**Work task**
Search through the entries for the word "list" and copy every line that has it.

**Stored items**
Segment Open
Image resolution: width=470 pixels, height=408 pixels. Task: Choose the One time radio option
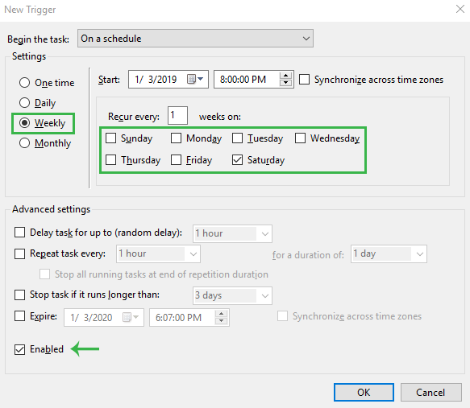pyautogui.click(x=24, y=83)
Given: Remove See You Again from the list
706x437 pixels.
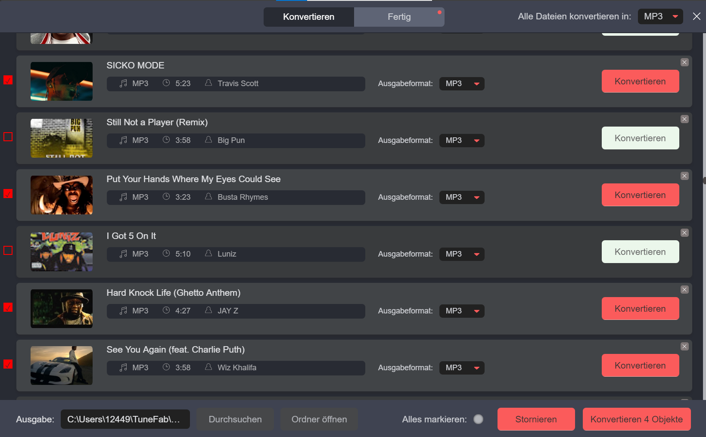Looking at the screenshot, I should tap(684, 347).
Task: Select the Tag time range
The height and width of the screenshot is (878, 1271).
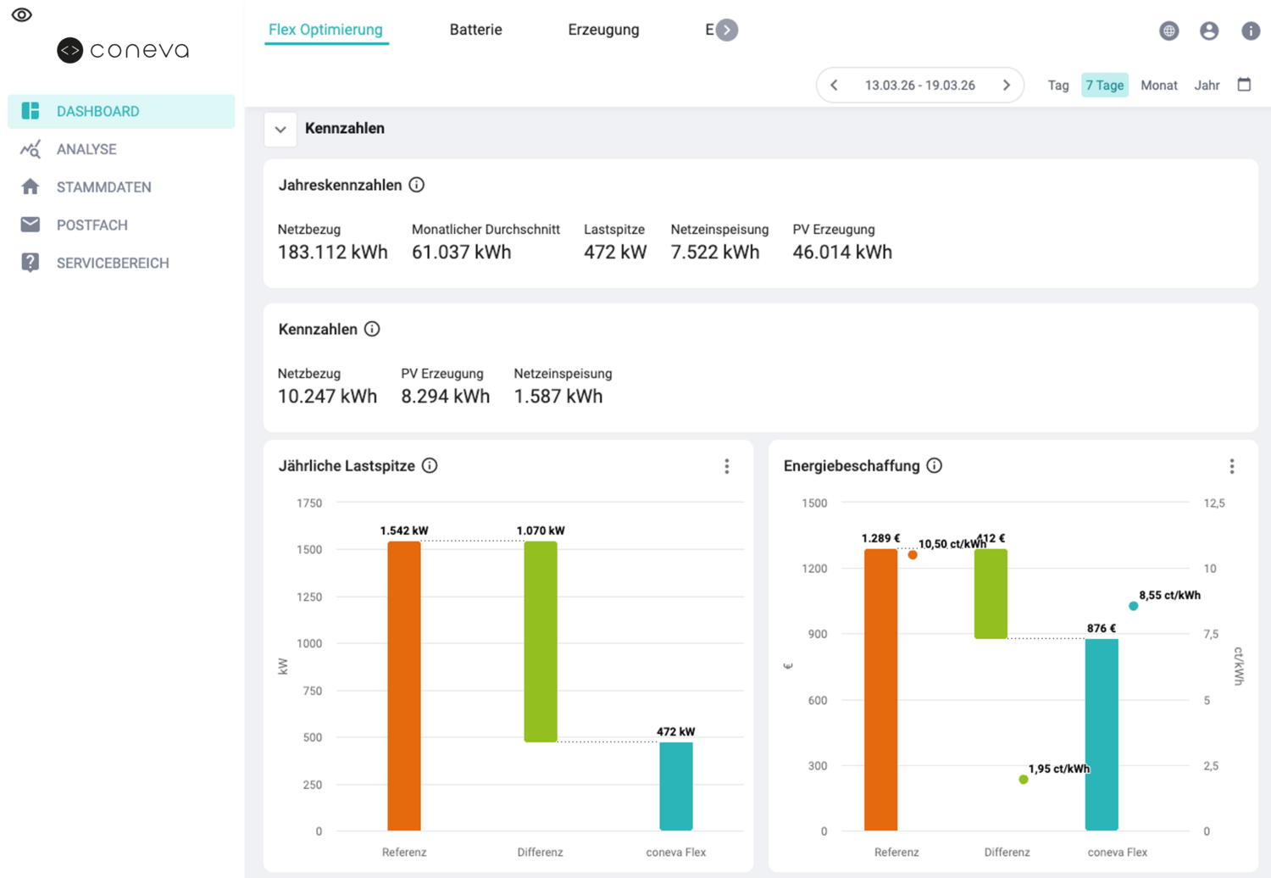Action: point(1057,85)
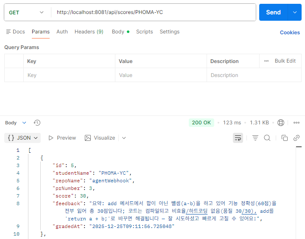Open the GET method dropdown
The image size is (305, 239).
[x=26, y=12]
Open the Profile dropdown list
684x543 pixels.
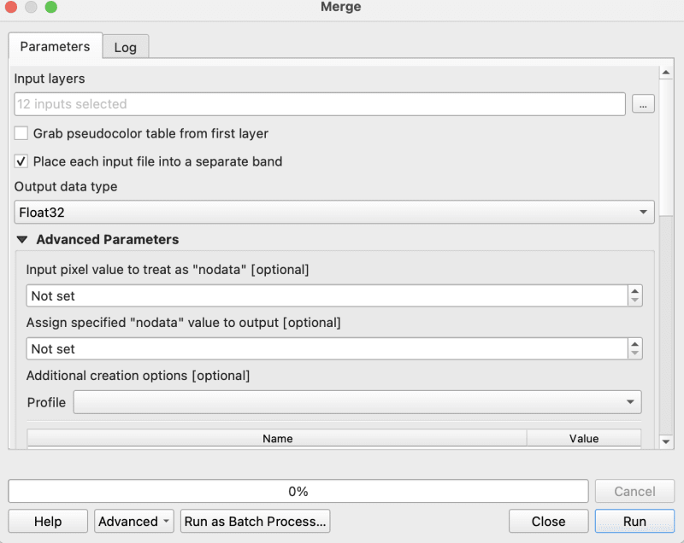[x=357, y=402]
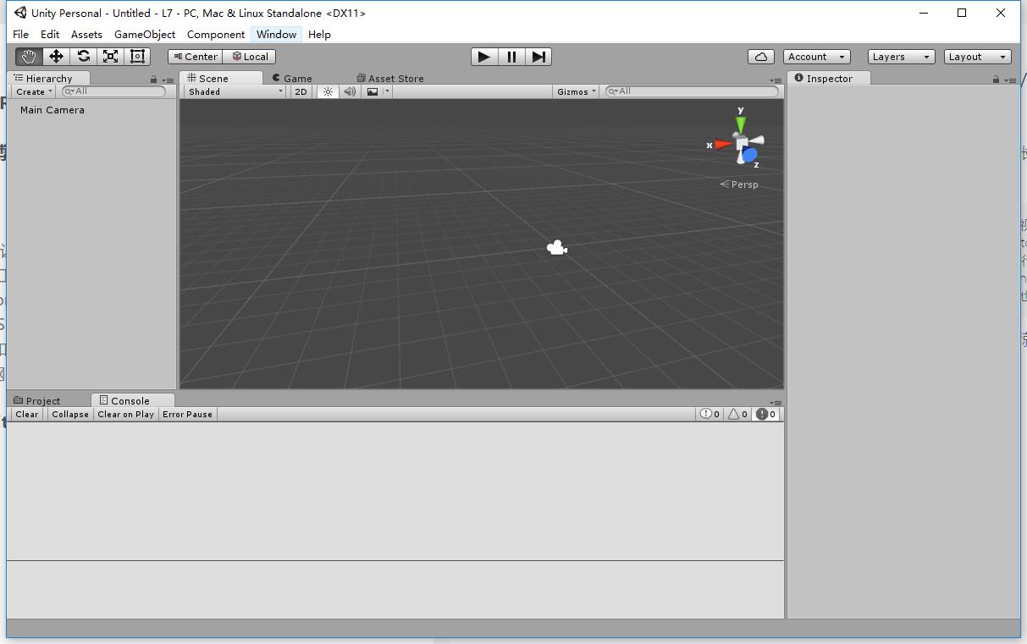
Segment Closed
**Task solution**
Given: Remove See You Again from the list
Open the Profile dropdown list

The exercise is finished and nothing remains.